• [EXERCISE]: Only the number is wanted: how many lines of these entries contain the word "width"?

• [DATA FOR THE TASK]:
--------
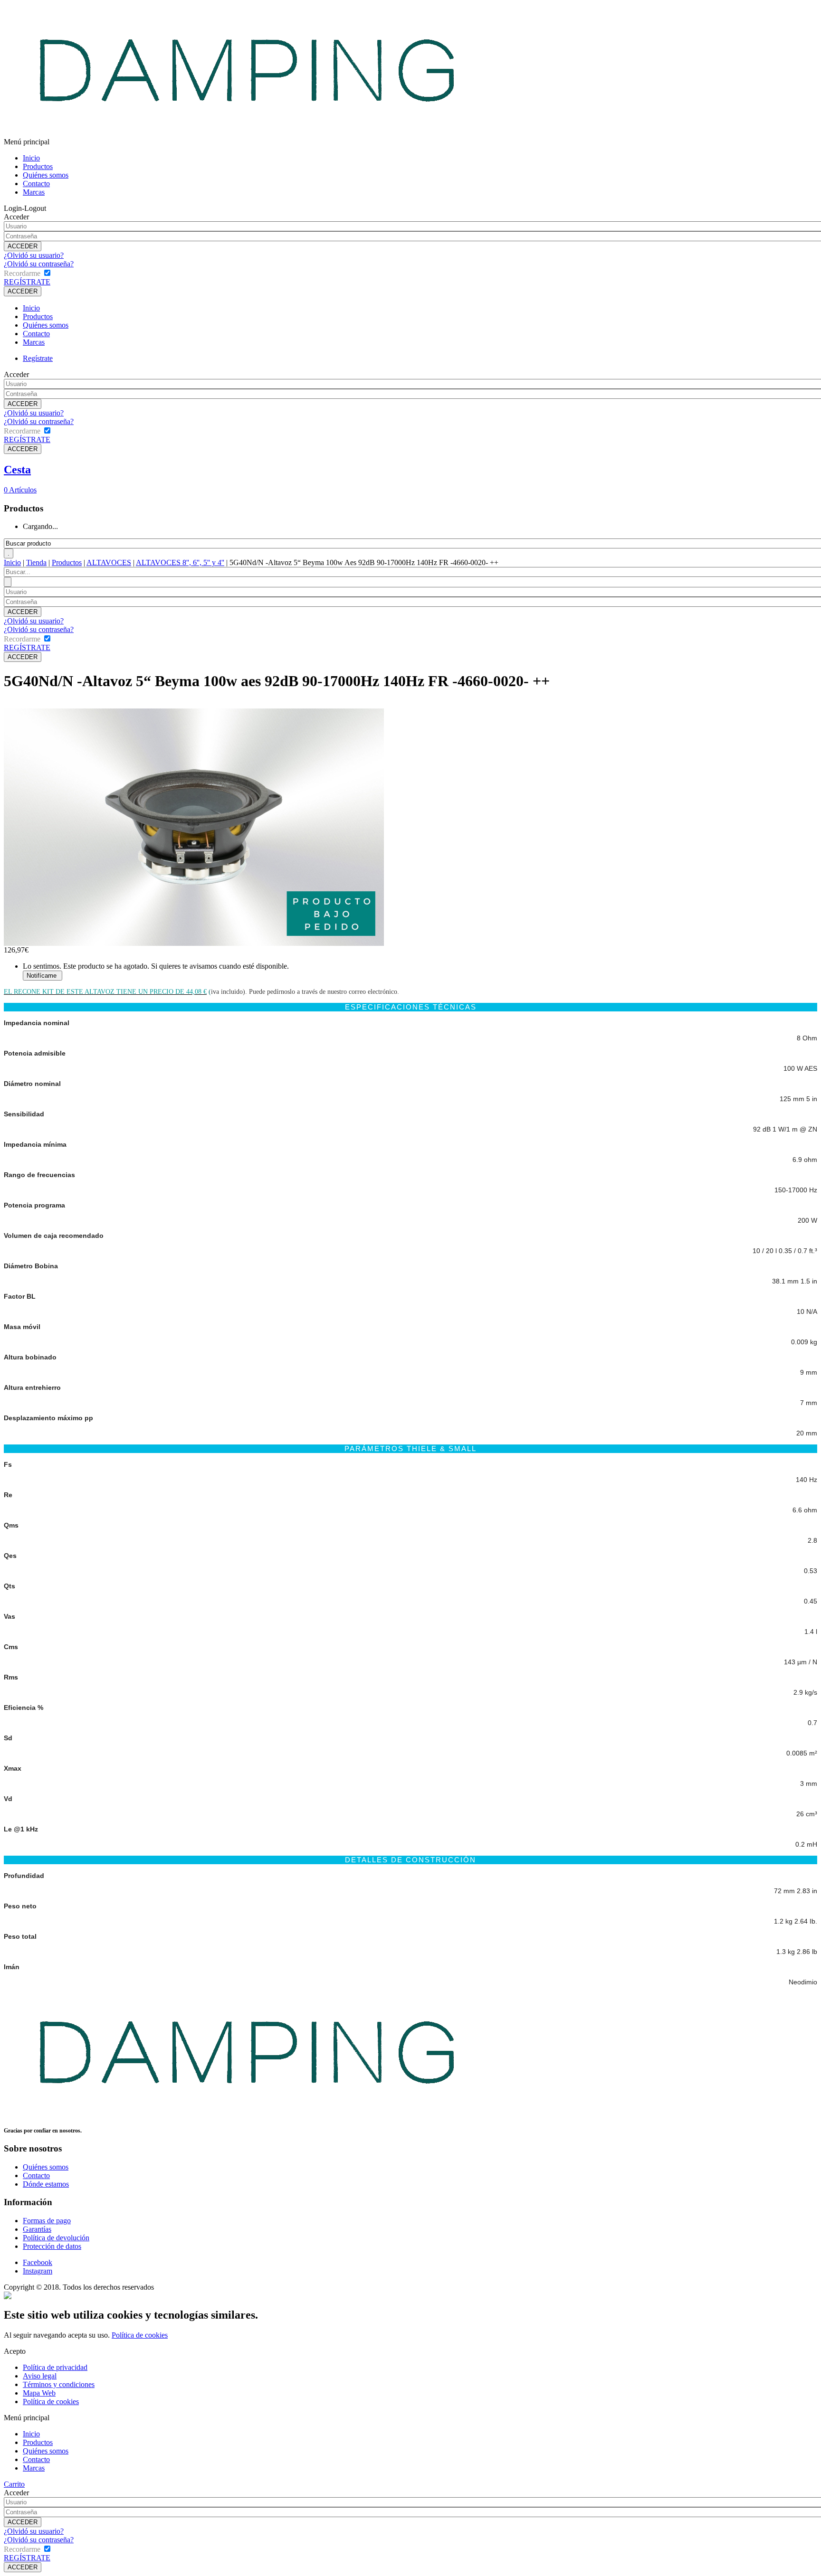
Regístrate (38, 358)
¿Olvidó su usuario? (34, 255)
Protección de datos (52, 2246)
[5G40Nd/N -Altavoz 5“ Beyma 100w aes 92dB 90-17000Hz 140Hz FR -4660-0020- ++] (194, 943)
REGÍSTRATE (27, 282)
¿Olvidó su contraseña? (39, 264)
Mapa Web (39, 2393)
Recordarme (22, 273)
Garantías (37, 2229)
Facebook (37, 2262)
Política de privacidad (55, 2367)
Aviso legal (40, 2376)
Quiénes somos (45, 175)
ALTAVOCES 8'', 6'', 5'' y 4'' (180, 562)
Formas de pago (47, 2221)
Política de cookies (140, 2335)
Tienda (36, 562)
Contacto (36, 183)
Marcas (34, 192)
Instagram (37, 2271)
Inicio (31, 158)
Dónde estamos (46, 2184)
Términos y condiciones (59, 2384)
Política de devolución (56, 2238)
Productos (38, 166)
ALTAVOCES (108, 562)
--------
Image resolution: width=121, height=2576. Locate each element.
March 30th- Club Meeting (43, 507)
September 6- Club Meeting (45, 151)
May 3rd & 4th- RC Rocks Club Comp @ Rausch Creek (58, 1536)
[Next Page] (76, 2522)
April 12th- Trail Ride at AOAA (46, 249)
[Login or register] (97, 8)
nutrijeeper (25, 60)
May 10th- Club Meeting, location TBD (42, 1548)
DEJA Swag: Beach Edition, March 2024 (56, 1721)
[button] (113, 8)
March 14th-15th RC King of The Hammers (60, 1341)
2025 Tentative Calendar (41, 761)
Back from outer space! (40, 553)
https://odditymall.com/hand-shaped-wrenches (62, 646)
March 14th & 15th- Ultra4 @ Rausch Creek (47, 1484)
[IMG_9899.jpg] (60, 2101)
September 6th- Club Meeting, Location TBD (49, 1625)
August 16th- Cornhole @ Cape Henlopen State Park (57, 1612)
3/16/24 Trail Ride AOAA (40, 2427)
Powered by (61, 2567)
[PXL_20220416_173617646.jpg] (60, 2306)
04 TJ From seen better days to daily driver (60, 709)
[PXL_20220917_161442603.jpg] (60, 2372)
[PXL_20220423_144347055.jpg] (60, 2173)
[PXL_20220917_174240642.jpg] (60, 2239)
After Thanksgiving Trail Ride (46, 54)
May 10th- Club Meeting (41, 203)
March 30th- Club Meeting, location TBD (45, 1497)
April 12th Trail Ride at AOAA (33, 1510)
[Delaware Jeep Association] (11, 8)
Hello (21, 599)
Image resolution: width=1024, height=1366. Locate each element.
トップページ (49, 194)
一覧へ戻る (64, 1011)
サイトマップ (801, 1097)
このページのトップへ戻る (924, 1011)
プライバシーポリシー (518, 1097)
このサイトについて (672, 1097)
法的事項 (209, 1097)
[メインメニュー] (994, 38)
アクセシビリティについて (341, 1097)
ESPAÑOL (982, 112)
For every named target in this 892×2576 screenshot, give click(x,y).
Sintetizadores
--------
• [WRITTEN ANSWER]: 2